Codimension-two homoclinic bifurcations underlying spike adding in the Hindmarsh-Rose burster
Daniele Linaro, Alan Champneys, Mathieu Desroches, Marco, Storace

TL;DR
This paper analyzes the global bifurcation structure of the Hindmarsh-Rose neural model, revealing how homoclinic bifurcations and codimension-two points organize spike-adding transitions in bursting behavior.
Contribution
It uncovers the role of codimension-two homoclinic bifurcations and inclination-flip points in organizing spike-adding phenomena in a simplified neural model.
Findings
Identification of lobe to stripe bursting transition boundaries.
Discovery of homoclinic bifurcation curves with inclination-flip points.
Explanation of spike-adding via local bifurcation analysis.
Abstract
The well-studied Hindmarsh-Rose model of neural action potential is revisited from the point of view of global bifurcation analysis. This slow-fast system of three paremeterised differential equations is arguably the simplest reduction of Hodgkin-Huxley models capable of exhibiting all qualitatively important distinct kinds of spiking and bursting behaviour.
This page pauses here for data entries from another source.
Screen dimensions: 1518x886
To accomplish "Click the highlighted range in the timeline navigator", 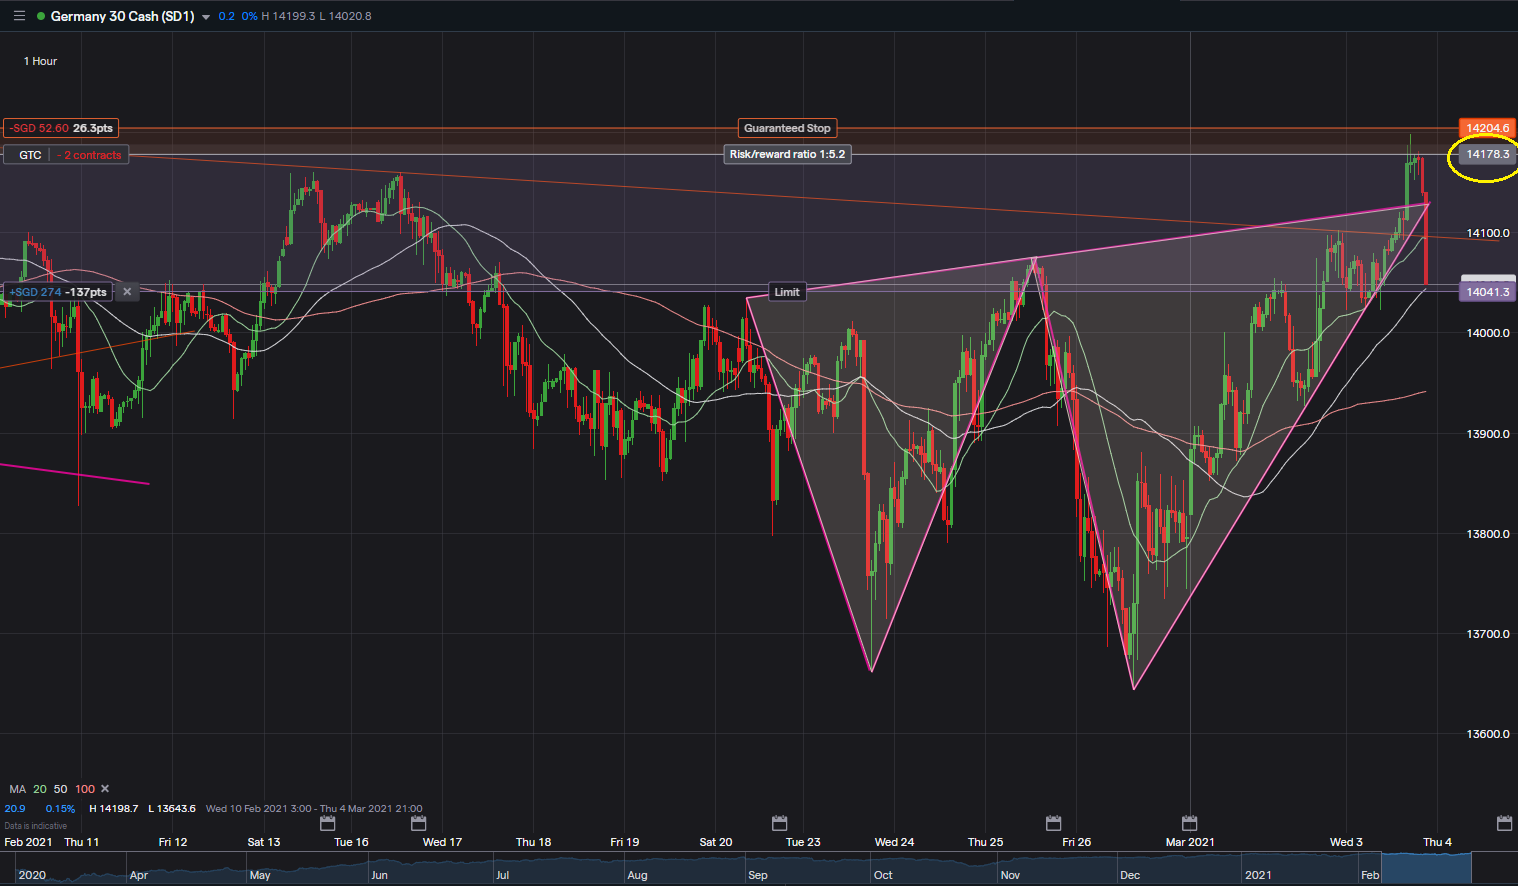I will [x=1426, y=867].
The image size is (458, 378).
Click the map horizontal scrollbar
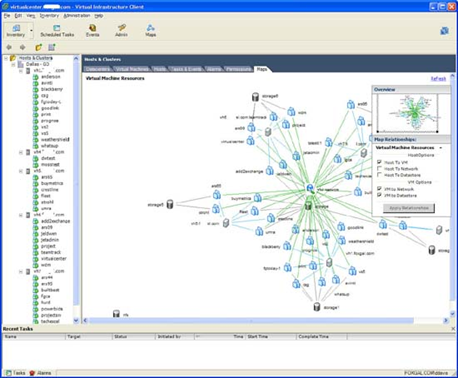(x=251, y=320)
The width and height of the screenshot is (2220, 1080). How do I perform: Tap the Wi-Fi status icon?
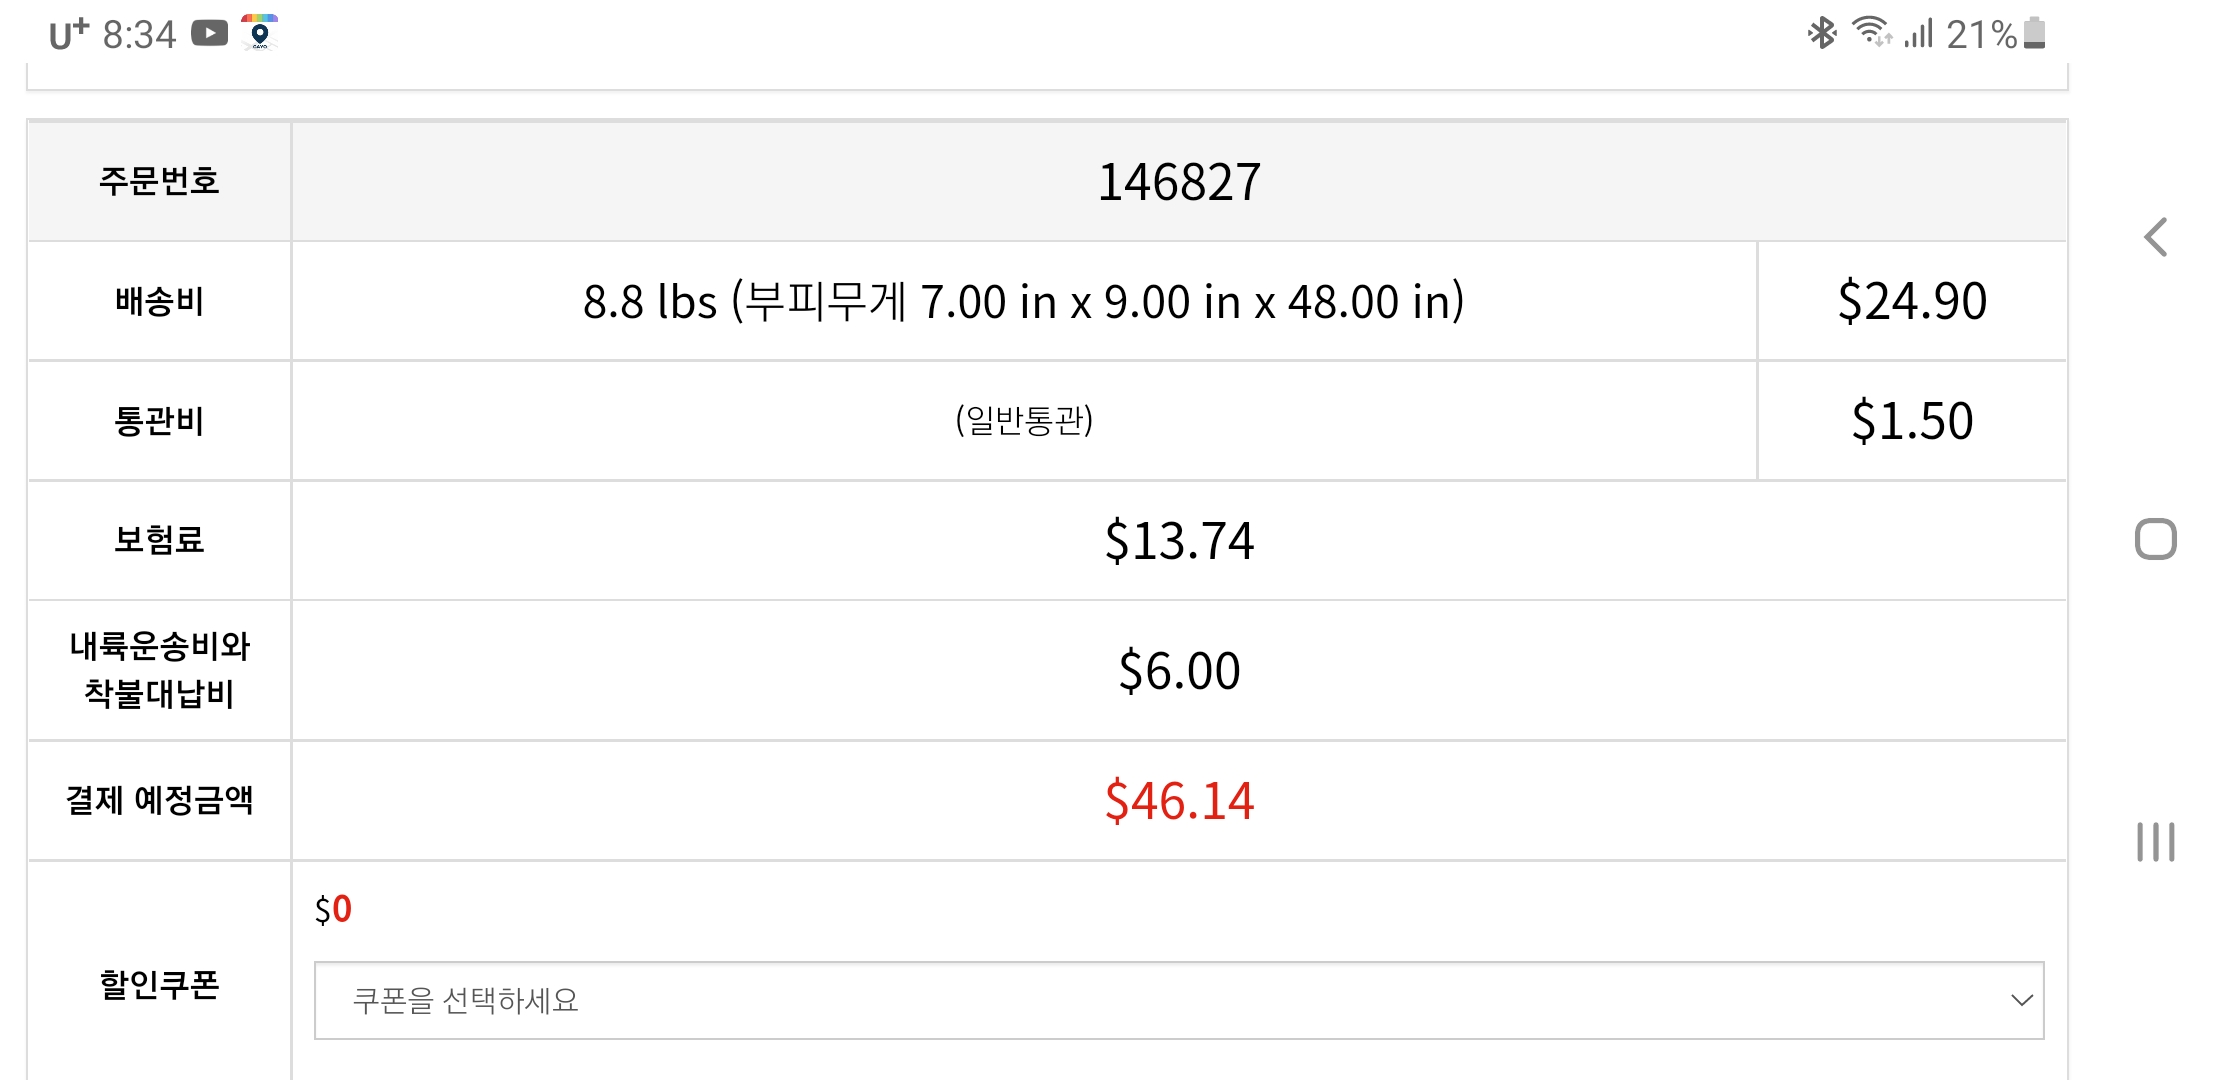tap(1871, 32)
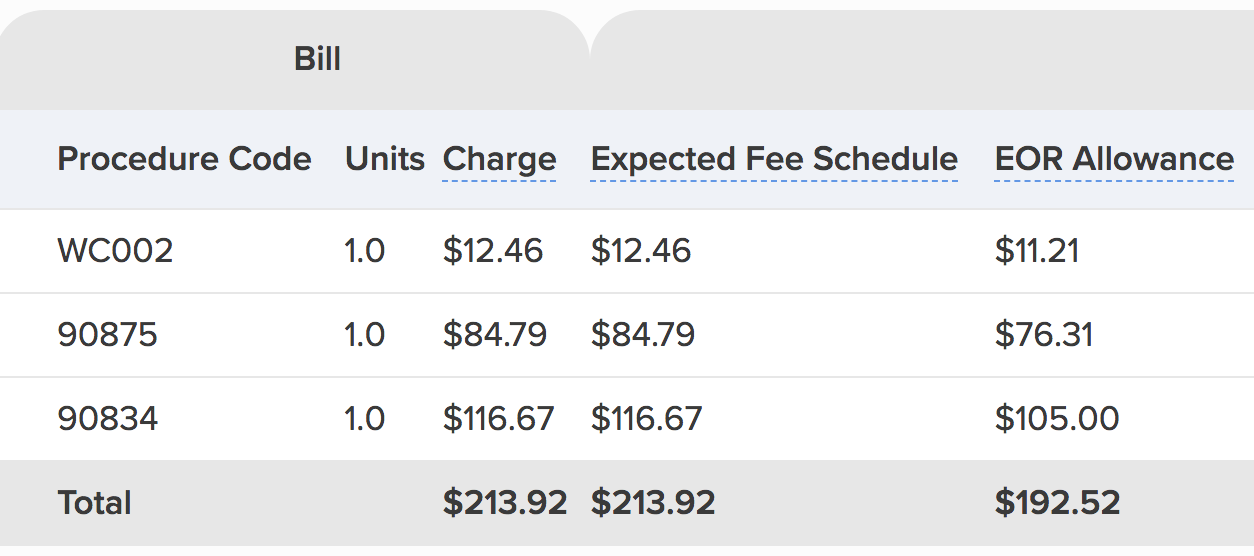
Task: Click the Units column header
Action: click(x=385, y=159)
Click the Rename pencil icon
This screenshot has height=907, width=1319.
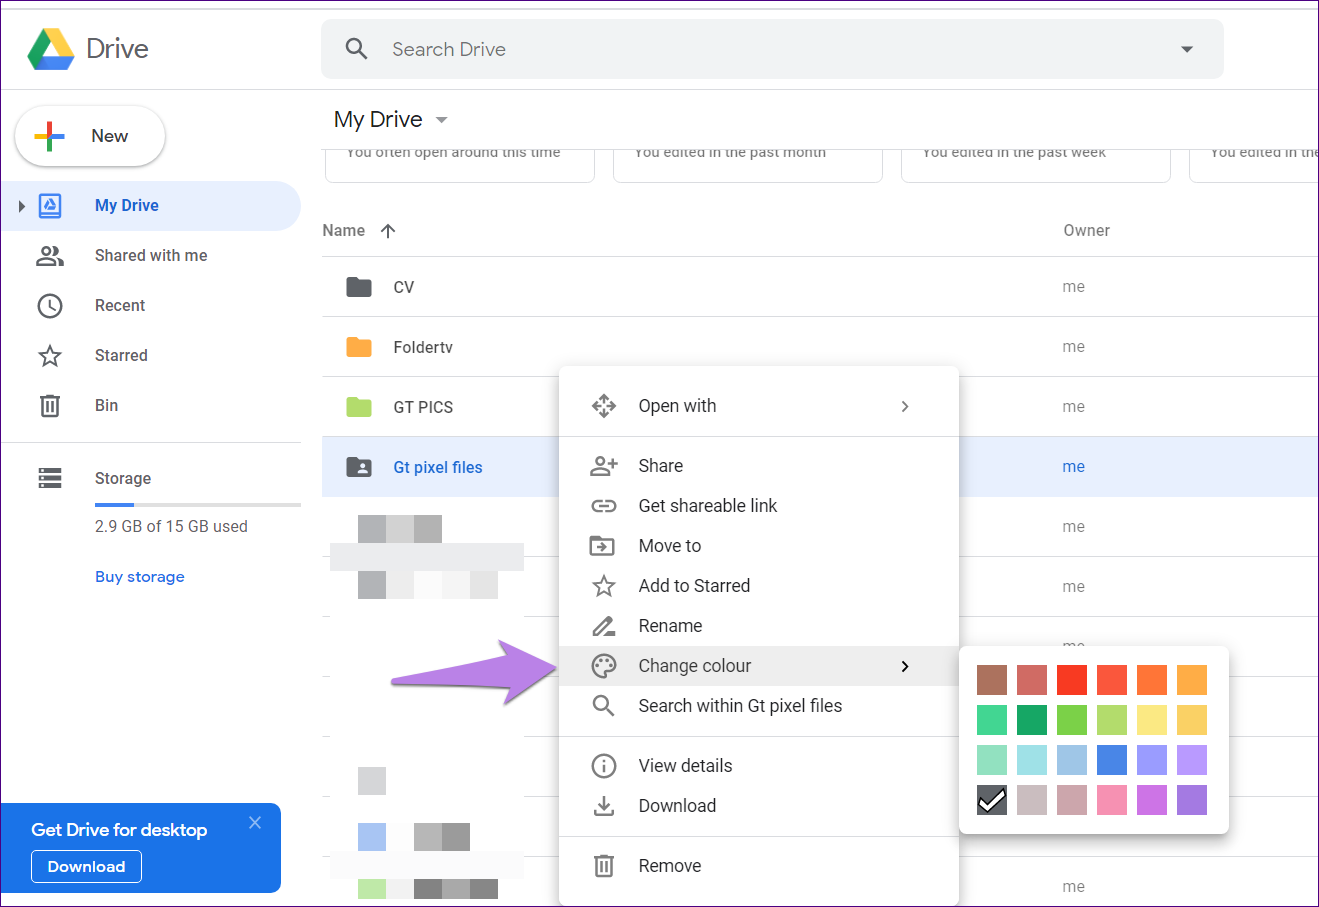pyautogui.click(x=604, y=625)
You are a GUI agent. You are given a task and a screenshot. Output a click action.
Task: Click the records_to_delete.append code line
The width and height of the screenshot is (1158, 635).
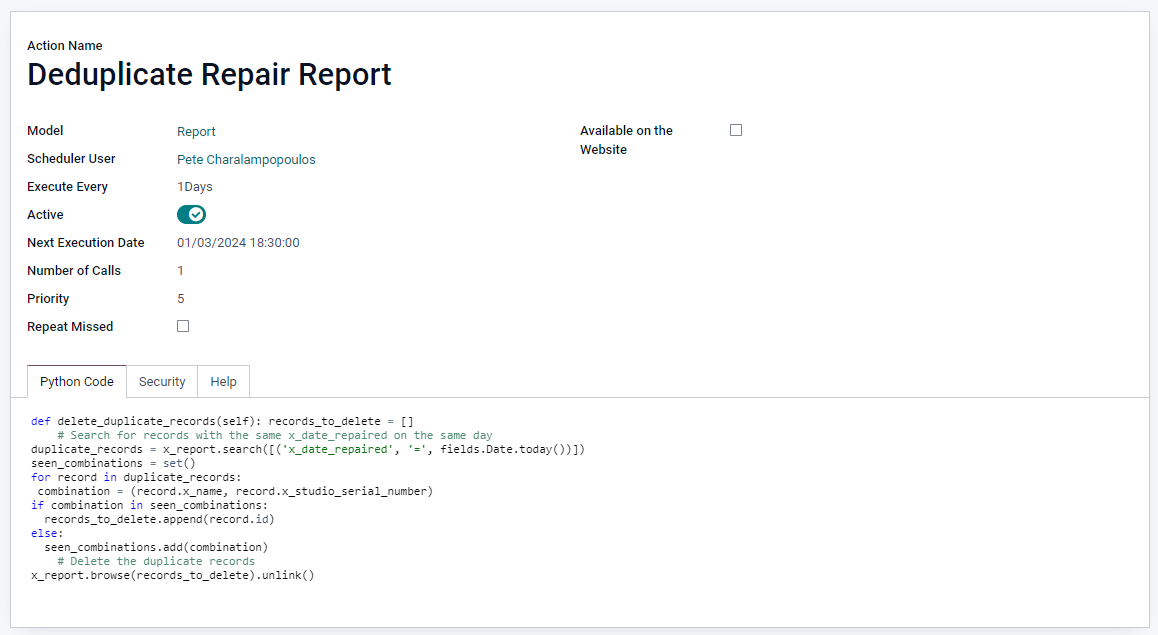click(x=159, y=520)
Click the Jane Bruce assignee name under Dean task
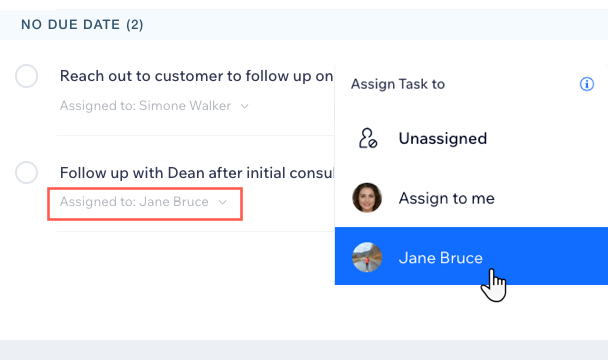Screen dimensions: 608x360 (x=174, y=202)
First, keeping the singular perturbation parameter fixed, a comprehensive two-parameter bifurcation diagram is computed by brute force. Of particular concern is the parameter regime where lobe-shaped regions of irregular bursting undergo a transition to stripe-shaped regions of periodic bursting. The boundary of each stripe represents a fold bifurcation that causes a smooth spike-adding transition where the number of spikes in each burst is increased by one. Next, numerical continuation studies reveal that the global structure is…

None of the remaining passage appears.